Franklin D. Raines
Class of 2001
- Former Chairman and CEO Fannie Mae
Franklin Raines was born in 1949 in Seattle, Washington. His parents had five boys and one girl. They later took in a nephew whose mother had died. "I was the third from the last in that mix," says Raines. His father had some high school education, but his mother never made it beyond elementary school.
For most of Raines's life, his father was a custodian. At one time, his father had a promising job with Boeing, but severe bouts of depression made him unable to keep that job. When Raines was seven, his father became so severely depressed that he was hospitalized for a year. For the remainder of his life, he had periodic relapses of depression. Raines's mother worked nights as a custodian so that she could care for her large family during the day.
When he was eight, Raines got a job at the local grocery store stocking shelves and sweeping floors for $2 a week. By age 16, his wages had climbed to $10 a week. During his father's hospitalization, Raines gave half his income to his mother and kept the rest to pay for his own needs. In high school, he worked in a department store and refereed basketball games.
Raines was a star debater and captain of his high school football team. He became interested in politics, serving a summer internship with Washington's secretary of state, his first foray into government. He later became junior class president and then student body president. Raines applied to Harvard University, Yale University, Stanford University, Wesleyan University, and Princeton University. On April 15, the day the answers were to arrive in the mail, he left school early to see if he had been accepted to any of his choices. "When I opened the mailbox, there were five fat envelopes," he recalls. "That's always good news."
With the help of a large scholarship, Raines accepted Harvard's offer. But once there, he immediately felt inferior to his classmates financially, educationally, and socially. He quickly got involved with campus governance and Harvard political life, serving as vice president of the Freshman Council and chairman of Harvard's first student-faculty committee.
During summers, he interned for Daniel Patrick Moynihan, who at the time was President Richard Nixon's urban affairs adviser. Raines graduated magna cum laude in 1971 and then left for England to study at Oxford as a Rhodes scholar. He took a leave from Oxford to work for the Seattle Model Cities Program. In 1973, he returned to Massachusetts to attend Harvard Law School, again on scholarship. To pay for his own expenses, however, he was a graduate assistant for an undergraduate course about the Supreme Court. He also consulted with local governments, and earned free room and board by serving as a freshman adviser.
Raines earned his law degree in 1976 and accepted a job offer from a Seattle law firm. He was there for only seven months when President Jimmy Carter asked him to work in the White House on welfare reform. Raines had done his senior thesis in college on welfare reform, and he had continued studying it and writing about it at Oxford and in law school.
In 1978, he was promoted to associate director of the Office of Management and Budget (OMB). Before he was 30, Raines was supervising 25 percent of the federal budget.

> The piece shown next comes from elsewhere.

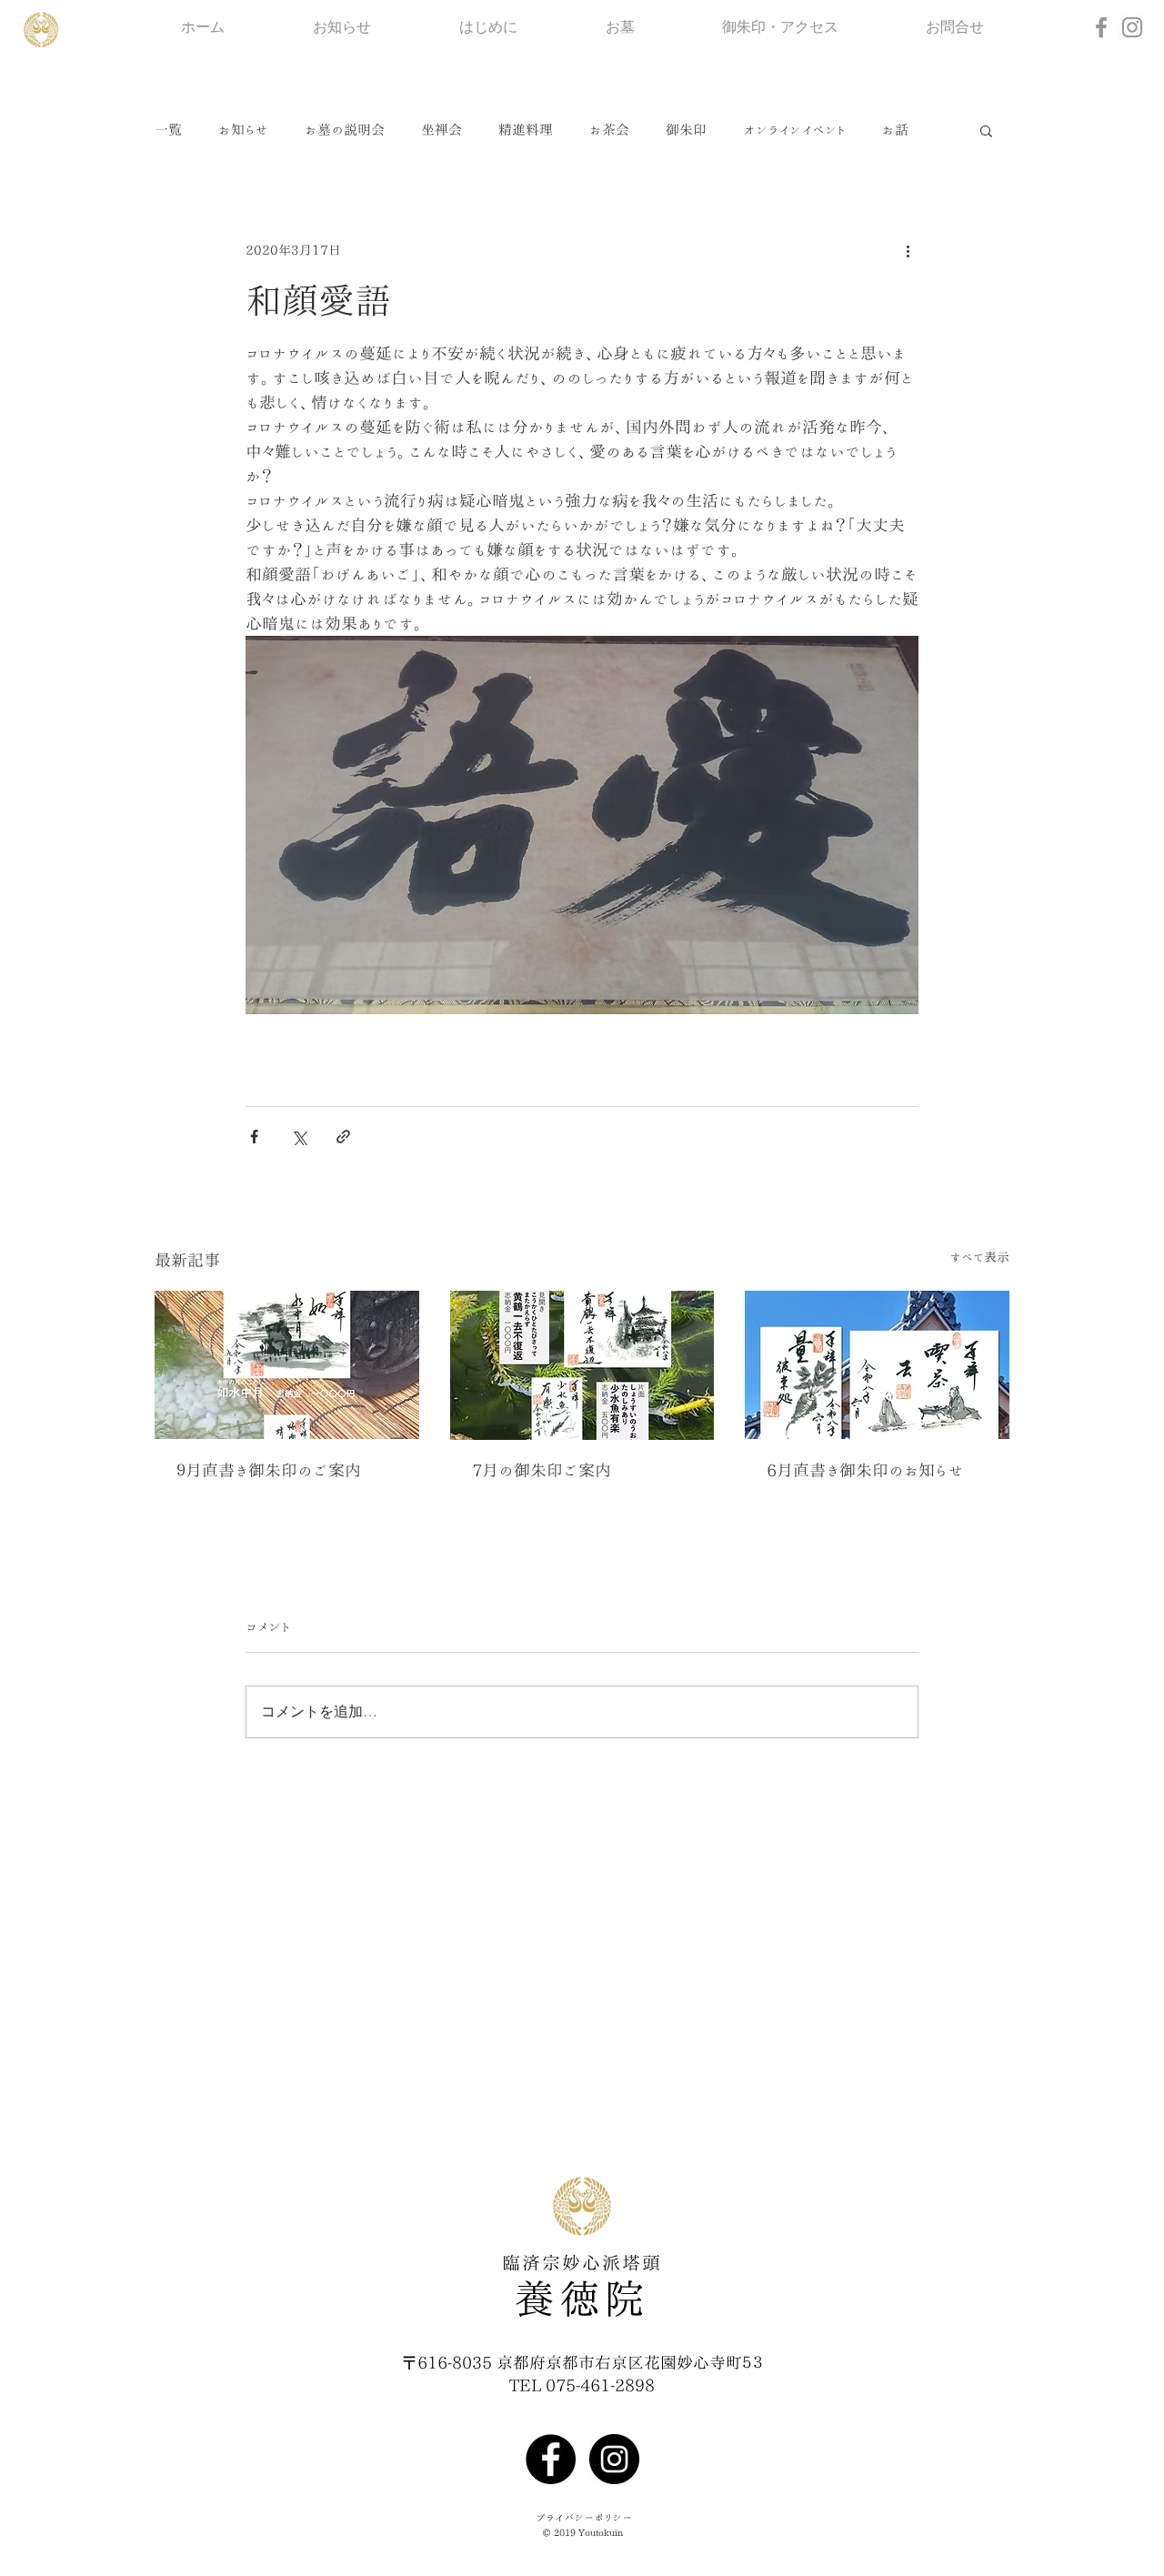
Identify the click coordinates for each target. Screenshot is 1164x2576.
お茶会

In 1979, looking for an opportunity outside government, Raines accepted the offer of a vice presidency with Lazard Frères in New York. Twelve years later, as a partner with Lazard Frères, he decided it was time for another change. In 1991, he became vice chairman of the Federal National Mortgage Association (Fannie Mae) and focused his attention on new business development, technology, and strategic planning.
In 1996, he returned to government to serve as OMB director, becoming the first OMB chief in 30 years to balance the federal budget. After two years of government service and serving as the president's key negotiator for the Balanced Budget Act of 1997, he returned to Fannie Mae as chairman-designate. He served as chairman and CEO from 1999 to 2004.
"My definition of luck is preparation meeting opportunity," says Raines, looking back at his career. "When others look at your success, they may say you were simply lucky with the opportunities that came your way. You have to be prepared for opportunities because if they come your way and you aren't prepared, nothing is going to happen. It just looks like luck. My advice is to be good at something, rather than mediocre at everything. Get yourself prepared, and then expose yourself to opportunities."